Designing Stable Macroporous Hydrogels: Effects of Single and Dual Surfactant Systems on Porous Architecture, Absorption Capacity, and Mechanical Strength

Abstract

This study explores dual surfactant systems to enhance the pore structure, swelling behavior, and mechanical properties of porous 2-acrylamido-2-methylpropanesulfonic acid (AMPS) hydrogels for potential biomedical applications, such as wound dressings. Hydrogels were synthesized using combinations of nonionic surfactants (Pluronic F127 (P) and Tween 20 (T)) and an anionic surfactant (sodium dodecyl sulfate, SDS). By adjusting of the surfactant ratios, the study aimed to achieve optimal porosity and mechanical stability under both dry and wet conditions.

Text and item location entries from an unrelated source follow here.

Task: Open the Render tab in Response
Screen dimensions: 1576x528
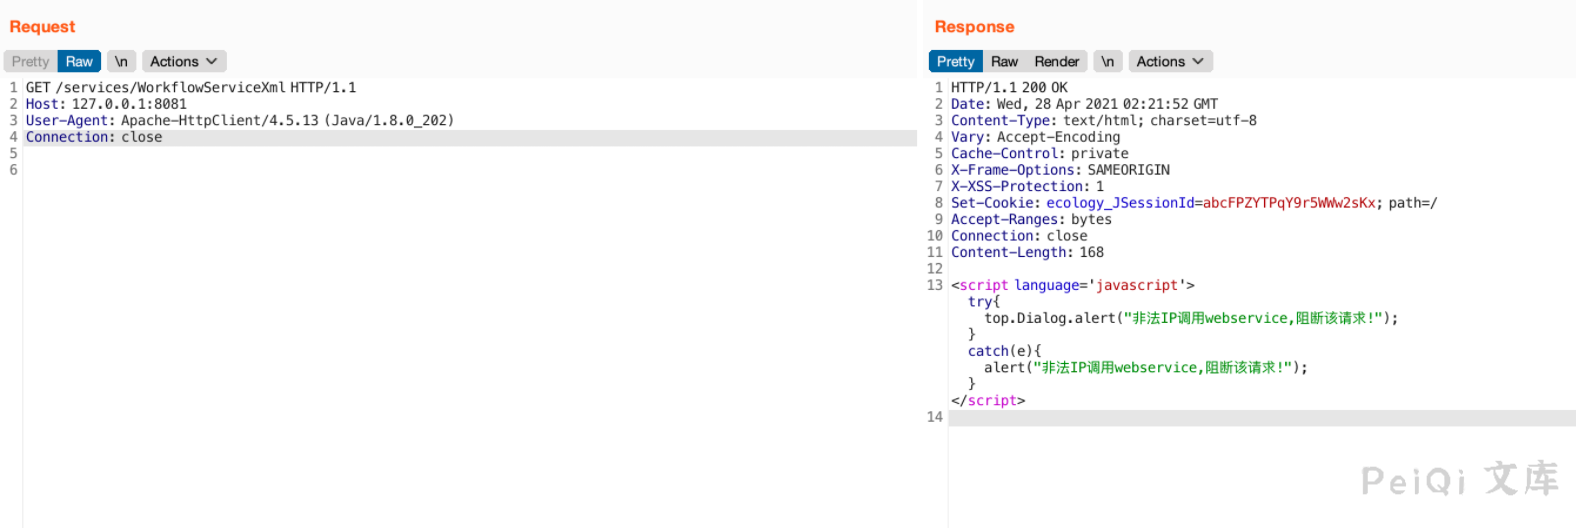Action: [1056, 61]
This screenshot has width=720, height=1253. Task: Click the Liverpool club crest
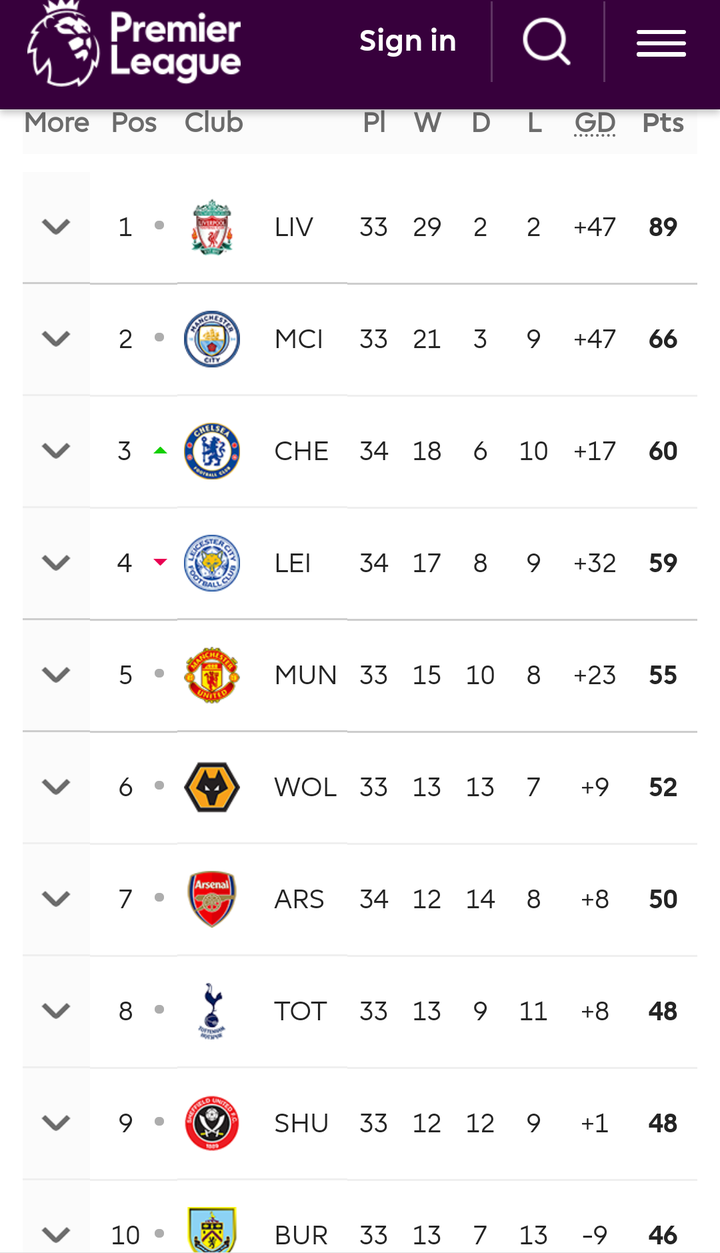click(212, 227)
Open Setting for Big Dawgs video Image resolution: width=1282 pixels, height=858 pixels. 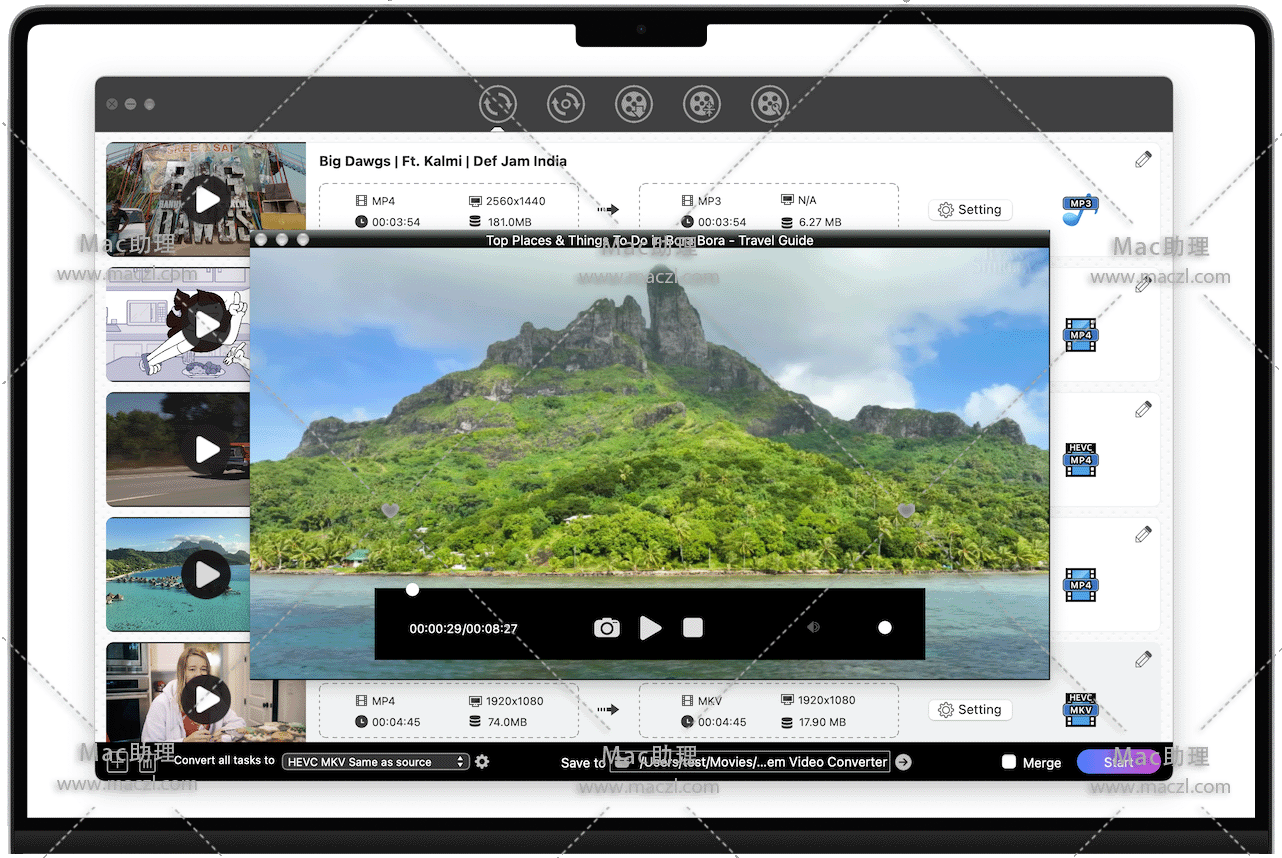(x=970, y=210)
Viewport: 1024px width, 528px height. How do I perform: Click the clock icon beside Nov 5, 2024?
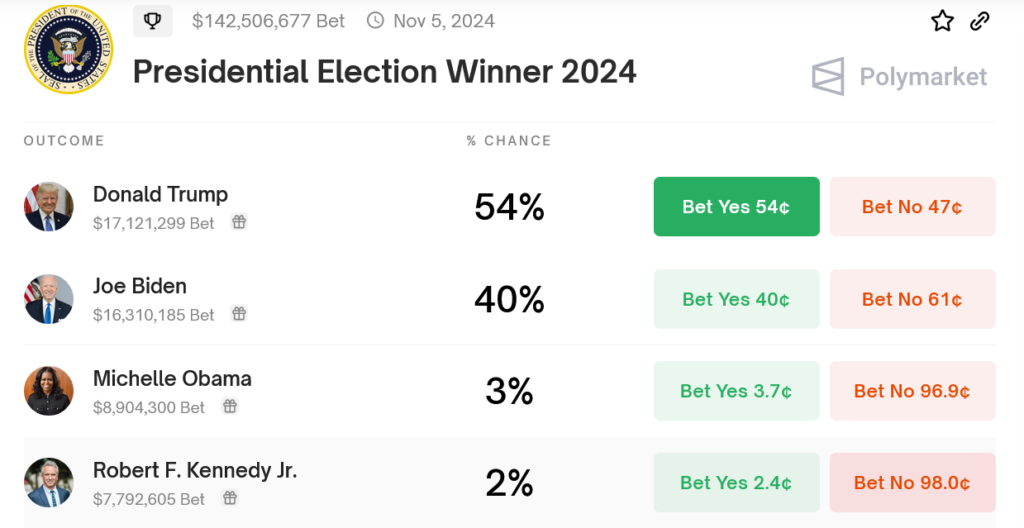[x=375, y=20]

The morphological analysis revealed that the dual surfactant systems, particularly 50%P:50%T and 80%P:20%SDS, produced more uniform and interconnected porous structures, with average pore sizes of 25.61 ± 8.99 and 29.72 ± 8.53 μm, respectively. Swelling tests showed that the 50%P:50%T sample had the highest swelling capacity, absorbing up to 5730%, while maintaining its structural integrity. Rheological analysis confirmed that the dual surfactant hydrogels exhibited higher storage modulus (G′), with 50%P:50%T showing values of 4758 Pa (dry) and 1541 Pa (wet), demonstrating enhanced mechanical stability. Additionally, the tan delta values remained below 0.1 over a greater strain range. These findings suggest that dual surfactant systems can considerably improve the porous architecture, absorption capacity, and mechanical strength of the hydrogels, making them more suitable for demanding biomedical applications.